Samoa want to build on best RLWC campaign

Samoa's Rugby League World Cup run ended as many expected, but their 30-10 defeat to Australia gave a glimpse into how bright their future might be.

A little over a month since they conceded 60 points against England they held their gloves up to the Kangaroos in the first final involving a tier-two nation.

It was only the fourth time they had played Australia in their 36-year history and they left Old Trafford on Saturday (Sunday AEDT) knowing they had pushed Mal Meninga's side close.

Among those who joined them in their dressing room were the three Samoa-eligible players in the Kangaroos squad; Tino Fa'asuamaleaui, Jeremiah Nanai and Murray Taulagi, further illustrating how strong this side could be in the future.

"We have a dream of being able to achieve what Australia has done," said skipper Junior Paulo, who carried himself with incredible grace throughout the campaign.

"I don't know how to find a way but we need to lock these games in for the international game moving forward."

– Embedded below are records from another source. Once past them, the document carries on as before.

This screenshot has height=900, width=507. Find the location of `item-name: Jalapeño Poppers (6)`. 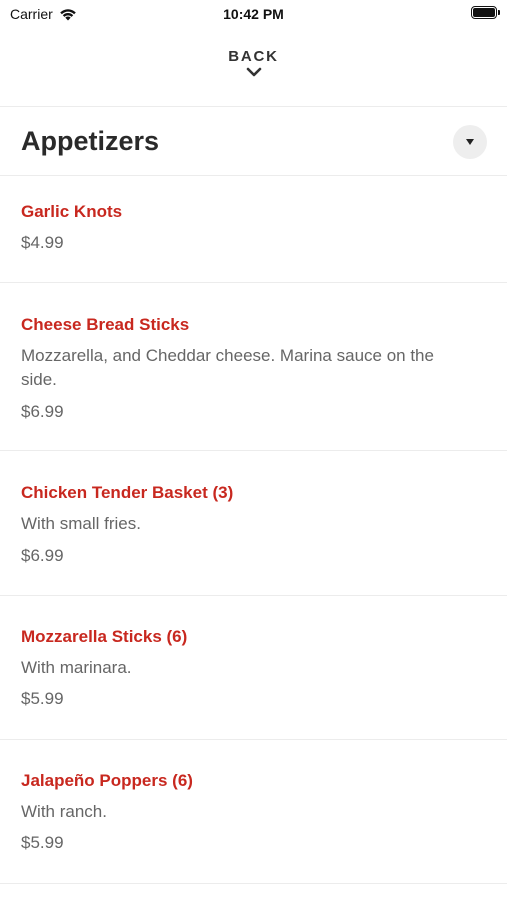

item-name: Jalapeño Poppers (6) is located at coordinates (107, 780).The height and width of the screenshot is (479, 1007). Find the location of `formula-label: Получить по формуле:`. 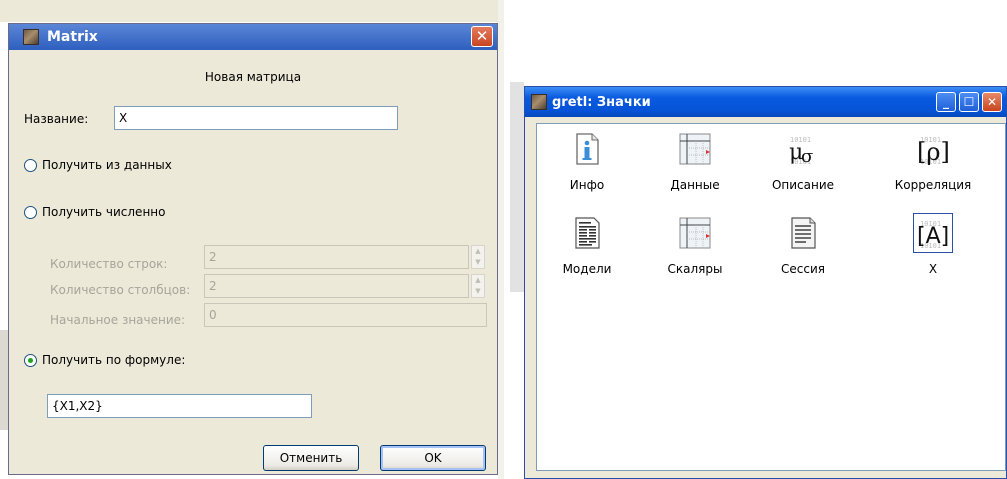

formula-label: Получить по формуле: is located at coordinates (114, 360).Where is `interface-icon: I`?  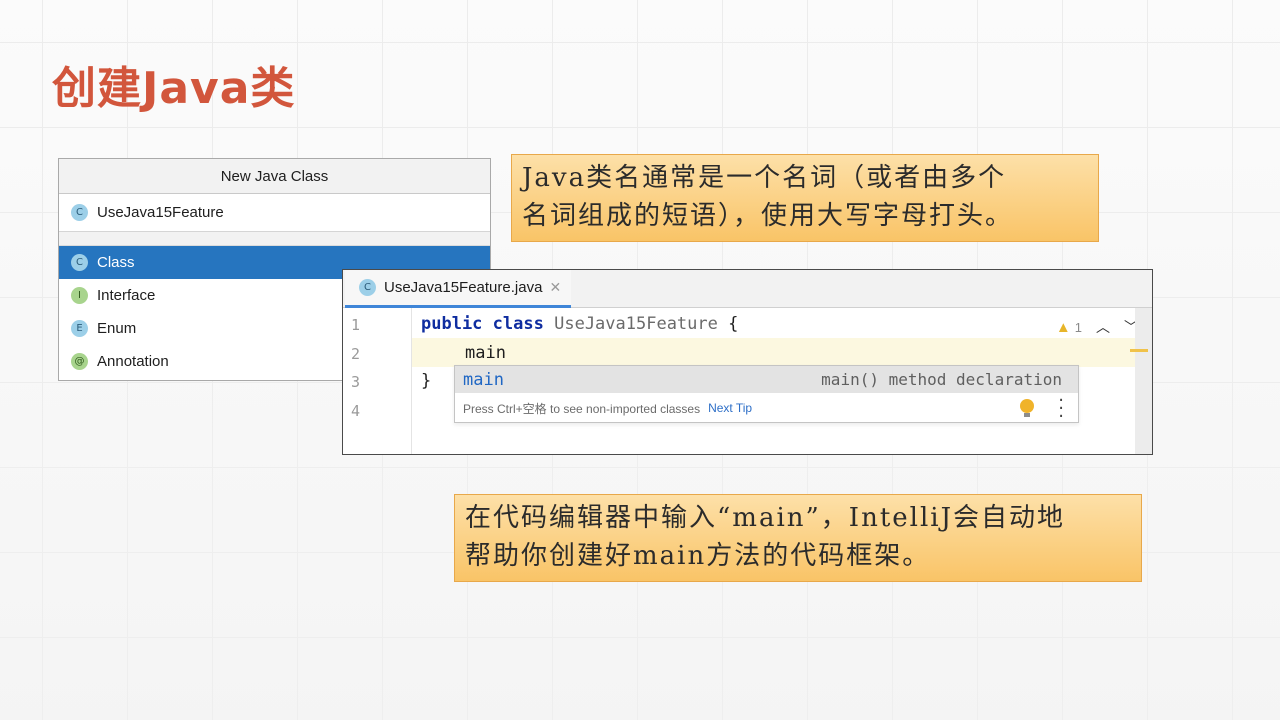 interface-icon: I is located at coordinates (80, 296). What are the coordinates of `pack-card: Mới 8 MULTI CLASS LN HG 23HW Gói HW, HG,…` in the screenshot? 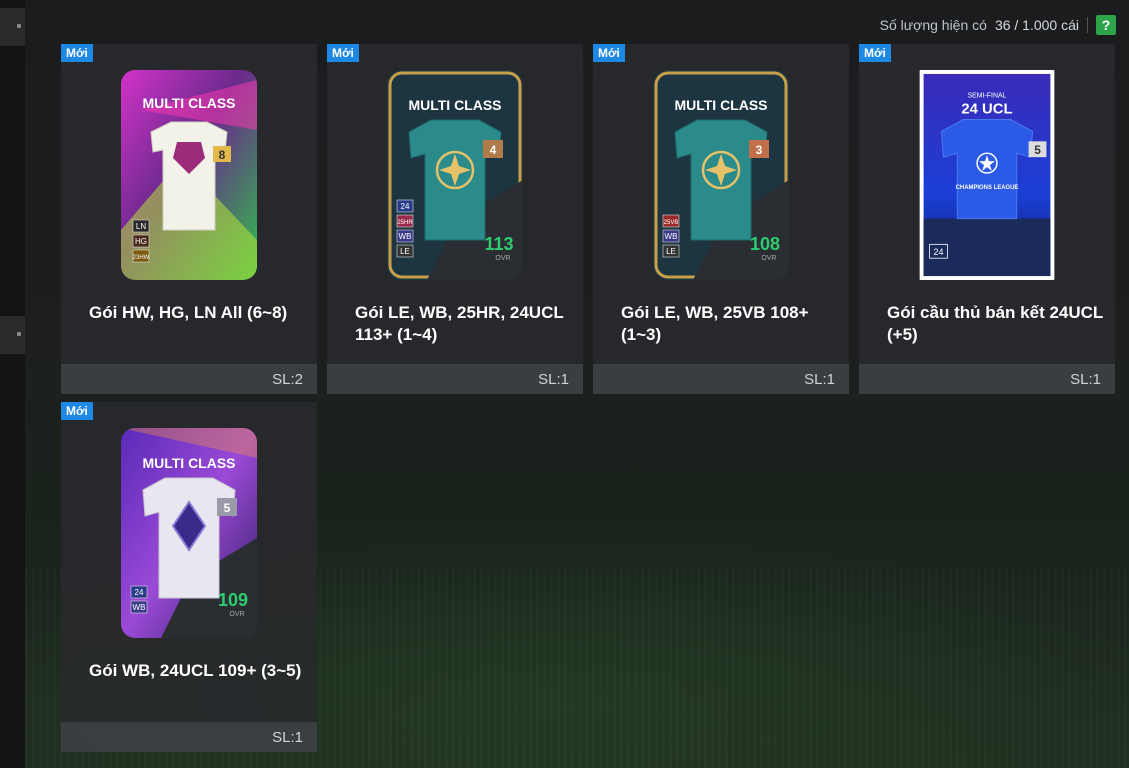 It's located at (189, 219).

When Paulo and his team may take the field in a blue jersey again remains the great unknown.

For all that World Cup organisers have boasted about building on the legacy of this tournament, only one Test - England v France - has been locked in for next year.

Unlike cricket's Future Tour Programs, league has no set plan on how it might capitalise on the rise of Tonga and Samoa at the last two tournaments and the potential for Papua New Guinea and Fiji to join them in challenging the traditional big three of Australia, New Zealand and England.

The fear is that it will be a flash in the pan.

"I'm probably not the guy to suss that out," said five-eighth Jarome Luai.

"We've grown the game in a sense, if we want to keep growing we need to play more international games."

The NRL decided to scrap the Pacific Test this year and there is currently a wrangle with the International Rugby League (IRL) over who controls, and therefore profits, from the boom in Test football.

Part of the NRL's thinking is to create a month-long Test window at the end of each season, although whether players are keen to commit at the end of a gruelling club campaign remains to be seen.

The move is also strategic, given it protects players from potentially harming the golden goose that is State of Origin and depriving the inter-state contest of players with split allegiances.

This year 13 members of NSW's game one Origin squad, which included Luai and Paulo, qualified for a Pacific nation.

There has been a clamour for Samoa to be recognised as a tier-one nation by the IRL.

While that is based on off-field criteria, it would also place Luai, Paulo and the likes of Brian To'o in a difficult position to pick between state or country.

"Is the international game not as good as it has ever been? asked Samoa coach Matt Parish.

"If they want to change the rules they will make it the three teams again."